O relatório informa que o episódio de retirada de mulheres consideradas traficadas do entorno das obras de Belo Monte em 2013, no Pará, expõe a ocorrência de tráfico interno de mulheres e meninas e lacunas na rede de atenção integral, pois elas "tiveram apenas o primeiro atendimento, sem envolvimento das demais políticas sociais". Outro caso citado no estudo foi o da presença de bolivianas e paraguaias nos complexos do Rio Madeira, em Rondônia, e nas destilarias do Mato Grosso do Sul. Essas mulheres, segundo a pesquisa, são "devolvidas" aos seus países pela polícia brasileira "sem a garantia dos direitos migratórios ou proteção às vítimas de tráfico".
Para as organizações de defesa da mulher, o Sistema Único de Saúde (SUS) e o Sistema Único de Assistência Social (Suas) ainda não realizam de forma articulada o atendimento às mulheres e meninas em situação de tráfico, assim como os Centros de Referência Especializados da Assistência Social (Creas). Nesses locais, segundo o estudo, as situações de exploração sexual ainda são pouco frequentes, pois o foco está nos casos de abuso sexual intrafamiliar.
Cedaw completa 35 anos no mundo e 12 no Brasil
A Convenção sobre a Eliminação de Todas as Formas de Discriminação contra a Mulher completa 35 anos em 2014, mas apenas em 2002 o país ratificou a legislação. Foi apenas a partir dessa ratificação que o governo se comprometeu a atender as recomendações da ONU e enviar relatórios periódicos à organização sobre suas políticas públicas de atenção às mulheres.
O relatório divulgado nesta sexta-feira contém as respostas do governo às recomendações da Cedaw, a análise de 13 organizações de defesa da mulher sobre as ações voltadas ao gênero e artigos sobre direitos das mulheres.
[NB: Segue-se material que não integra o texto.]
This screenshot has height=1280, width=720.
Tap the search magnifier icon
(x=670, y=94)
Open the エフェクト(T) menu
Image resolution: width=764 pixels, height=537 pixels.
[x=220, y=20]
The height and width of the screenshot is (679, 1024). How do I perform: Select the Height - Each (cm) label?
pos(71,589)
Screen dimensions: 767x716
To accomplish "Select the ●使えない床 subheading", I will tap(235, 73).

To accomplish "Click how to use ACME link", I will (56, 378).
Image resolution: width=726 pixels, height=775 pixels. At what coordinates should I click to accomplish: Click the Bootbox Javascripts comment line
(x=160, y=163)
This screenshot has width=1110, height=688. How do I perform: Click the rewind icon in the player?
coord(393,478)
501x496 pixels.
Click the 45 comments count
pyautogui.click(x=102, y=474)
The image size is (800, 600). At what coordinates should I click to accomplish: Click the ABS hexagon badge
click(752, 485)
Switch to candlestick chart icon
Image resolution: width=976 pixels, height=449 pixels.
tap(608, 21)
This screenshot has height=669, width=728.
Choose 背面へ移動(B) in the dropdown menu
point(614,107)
Divulgada em Porto Alegre, a publicação é o segundo volume escrito pelo projeto de monitoramento da convenção.
As organizações que produziram o estudo foram: Coletivo Feminino Plural; Comitê da América Latina e do Caribe para os Direitos da Mulher (Cladem/Brasil); Núcleo Interdisciplinar de Estudos sobre Mulher e Gênero (NIEM/UFRGS); Rede Nacional Feminista de Saúde, Direitos Sexuais e Direitos Reprodutivos; Articulação de Organizações de Mulheres Negras Brasileiras; Associação Casa da Mulher Catarina; Comissão de Cidadania e Reprodução; ECOS Comunicação em Sexualidade; Gestos - Soropositividade, Comunicação e Gênero; Instituto Brasileiro de Inovações Pró-Sociedade Saudável/CO; Instituto Mulher pela Ação Integral à Saúde e Direitos Humanos (IMAIS); Plataforma DHESCA Brasil e THEMIS Assessoria Jurídica e Estudos de Gênero.